# [YOUR ASSIGNMENT]
The expected output is the complete data, reproduced exactly.

# [RECORDED INFORMATION]

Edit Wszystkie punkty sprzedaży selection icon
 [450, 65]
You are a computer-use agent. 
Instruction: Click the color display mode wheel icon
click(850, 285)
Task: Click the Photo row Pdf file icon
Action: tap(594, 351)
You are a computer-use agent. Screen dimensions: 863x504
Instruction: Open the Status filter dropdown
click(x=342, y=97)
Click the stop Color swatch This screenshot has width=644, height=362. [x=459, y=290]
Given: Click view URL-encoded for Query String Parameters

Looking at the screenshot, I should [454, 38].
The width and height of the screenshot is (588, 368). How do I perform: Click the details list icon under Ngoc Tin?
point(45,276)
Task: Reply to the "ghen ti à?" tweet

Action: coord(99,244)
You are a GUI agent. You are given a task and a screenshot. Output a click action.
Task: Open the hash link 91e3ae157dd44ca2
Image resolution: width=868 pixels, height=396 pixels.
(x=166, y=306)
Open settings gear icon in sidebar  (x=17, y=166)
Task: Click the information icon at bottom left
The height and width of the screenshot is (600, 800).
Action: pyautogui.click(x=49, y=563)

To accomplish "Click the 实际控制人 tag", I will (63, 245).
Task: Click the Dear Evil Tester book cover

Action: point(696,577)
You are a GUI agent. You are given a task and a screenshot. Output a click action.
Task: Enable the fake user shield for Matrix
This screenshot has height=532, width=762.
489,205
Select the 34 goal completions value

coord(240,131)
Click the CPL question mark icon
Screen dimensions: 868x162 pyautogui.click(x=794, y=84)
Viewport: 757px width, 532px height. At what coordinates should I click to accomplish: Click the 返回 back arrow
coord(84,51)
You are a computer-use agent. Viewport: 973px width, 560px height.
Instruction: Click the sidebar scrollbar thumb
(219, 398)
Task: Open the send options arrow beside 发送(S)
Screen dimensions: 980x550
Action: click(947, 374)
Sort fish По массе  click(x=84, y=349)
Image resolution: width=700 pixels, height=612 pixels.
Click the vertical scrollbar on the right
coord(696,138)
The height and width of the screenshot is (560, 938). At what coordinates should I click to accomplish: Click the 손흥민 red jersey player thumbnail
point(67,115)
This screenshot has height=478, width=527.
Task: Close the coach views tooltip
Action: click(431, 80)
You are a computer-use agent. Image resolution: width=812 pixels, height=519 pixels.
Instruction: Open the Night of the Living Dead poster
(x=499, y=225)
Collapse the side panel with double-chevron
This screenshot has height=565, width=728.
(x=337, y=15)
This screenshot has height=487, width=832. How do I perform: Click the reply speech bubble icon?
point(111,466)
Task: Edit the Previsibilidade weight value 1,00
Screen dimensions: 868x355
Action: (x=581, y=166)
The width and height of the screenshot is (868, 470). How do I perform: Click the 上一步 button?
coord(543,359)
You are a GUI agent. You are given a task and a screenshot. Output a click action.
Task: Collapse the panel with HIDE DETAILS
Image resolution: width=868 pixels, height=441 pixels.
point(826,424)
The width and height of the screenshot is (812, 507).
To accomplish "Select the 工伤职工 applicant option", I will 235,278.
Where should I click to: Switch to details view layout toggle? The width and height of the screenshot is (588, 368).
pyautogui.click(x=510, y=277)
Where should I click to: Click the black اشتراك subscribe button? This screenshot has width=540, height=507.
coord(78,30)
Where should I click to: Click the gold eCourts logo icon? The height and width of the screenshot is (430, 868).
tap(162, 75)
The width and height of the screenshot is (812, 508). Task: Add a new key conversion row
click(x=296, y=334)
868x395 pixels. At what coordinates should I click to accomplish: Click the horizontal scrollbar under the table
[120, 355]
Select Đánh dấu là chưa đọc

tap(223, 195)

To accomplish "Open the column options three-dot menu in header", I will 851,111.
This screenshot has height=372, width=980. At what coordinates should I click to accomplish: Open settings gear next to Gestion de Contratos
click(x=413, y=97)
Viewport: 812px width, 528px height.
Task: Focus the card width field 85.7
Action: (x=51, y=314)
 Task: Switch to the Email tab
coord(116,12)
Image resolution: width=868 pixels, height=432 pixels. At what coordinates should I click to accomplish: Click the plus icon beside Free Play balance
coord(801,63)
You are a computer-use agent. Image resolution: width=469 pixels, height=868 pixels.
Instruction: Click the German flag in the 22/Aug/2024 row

# [SOLUTION TO THE EXERCISE]
Edit Wszystkie punkty sprzedaży selection icon
 [450, 65]
You are a computer-use agent. 
Instruction: Click the color display mode wheel icon
click(850, 285)
Task: Click the Photo row Pdf file icon
Action: tap(594, 351)
You are a computer-use agent. Screen dimensions: 863x504
Instruction: Open the Status filter dropdown
click(x=342, y=97)
Click the stop Color swatch This screenshot has width=644, height=362. [x=459, y=290]
Given: Click view URL-encoded for Query String Parameters

Looking at the screenshot, I should [454, 38].
The width and height of the screenshot is (588, 368). How do I perform: Click the details list icon under Ngoc Tin?
point(45,276)
Task: Reply to the "ghen ti à?" tweet

Action: coord(99,244)
You are a GUI agent. You are given a task and a screenshot. Output a click action.
Task: Open the hash link 91e3ae157dd44ca2
Image resolution: width=868 pixels, height=396 pixels.
(x=166, y=306)
Open settings gear icon in sidebar  (x=17, y=166)
Task: Click the information icon at bottom left
The height and width of the screenshot is (600, 800).
Action: pyautogui.click(x=49, y=563)

To accomplish "Click the 实际控制人 tag", I will (63, 245).
Task: Click the Dear Evil Tester book cover

Action: point(696,577)
You are a GUI agent. You are given a task and a screenshot. Output a click action.
Task: Enable the fake user shield for Matrix
This screenshot has height=532, width=762.
489,205
Select the 34 goal completions value

coord(240,131)
Click the CPL question mark icon
Screen dimensions: 868x162 pyautogui.click(x=794, y=84)
Viewport: 757px width, 532px height. At what coordinates should I click to accomplish: Click the 返回 back arrow
coord(84,51)
You are a computer-use agent. Viewport: 973px width, 560px height.
Instruction: Click the sidebar scrollbar thumb
(219, 398)
Task: Open the send options arrow beside 发送(S)
Screen dimensions: 980x550
Action: click(947, 374)
Sort fish По массе  click(x=84, y=349)
Image resolution: width=700 pixels, height=612 pixels.
Click the vertical scrollbar on the right
coord(696,138)
The height and width of the screenshot is (560, 938). At what coordinates should I click to accomplish: Click the 손흥민 red jersey player thumbnail
point(67,115)
This screenshot has height=478, width=527.
Task: Close the coach views tooltip
Action: click(431, 80)
You are a computer-use agent. Image resolution: width=812 pixels, height=519 pixels.
Instruction: Open the Night of the Living Dead poster
(x=499, y=225)
Collapse the side panel with double-chevron
This screenshot has height=565, width=728.
(x=337, y=15)
This screenshot has height=487, width=832. How do I perform: Click the reply speech bubble icon?
point(111,466)
Task: Edit the Previsibilidade weight value 1,00
Screen dimensions: 868x355
Action: (x=581, y=166)
The width and height of the screenshot is (868, 470). How do I perform: Click the 上一步 button?
coord(543,359)
You are a GUI agent. You are given a task and a screenshot. Output a click action.
Task: Collapse the panel with HIDE DETAILS
Image resolution: width=868 pixels, height=441 pixels.
point(826,424)
The width and height of the screenshot is (812, 507).
To accomplish "Select the 工伤职工 applicant option", I will 235,278.
Where should I click to: Switch to details view layout toggle? The width and height of the screenshot is (588, 368).
pyautogui.click(x=510, y=277)
Where should I click to: Click the black اشتراك subscribe button? This screenshot has width=540, height=507.
coord(78,30)
Where should I click to: Click the gold eCourts logo icon? The height and width of the screenshot is (430, 868).
tap(162, 75)
The width and height of the screenshot is (812, 508). Task: Add a new key conversion row
click(x=296, y=334)
868x395 pixels. At what coordinates should I click to accomplish: Click the horizontal scrollbar under the table
[120, 355]
Select Đánh dấu là chưa đọc

tap(223, 195)

To accomplish "Open the column options three-dot menu in header", I will 851,111.
This screenshot has height=372, width=980. At what coordinates should I click to accomplish: Open settings gear next to Gestion de Contratos
click(x=413, y=97)
Viewport: 812px width, 528px height.
Task: Focus the card width field 85.7
Action: (x=51, y=314)
 Task: Switch to the Email tab
coord(116,12)
Image resolution: width=868 pixels, height=432 pixels. At what coordinates should I click to accomplish: Click the plus icon beside Free Play balance
coord(801,63)
You are a computer-use agent. Image resolution: width=469 pixels, height=868 pixels.
Instruction: Click the German flag in the 22/Aug/2024 row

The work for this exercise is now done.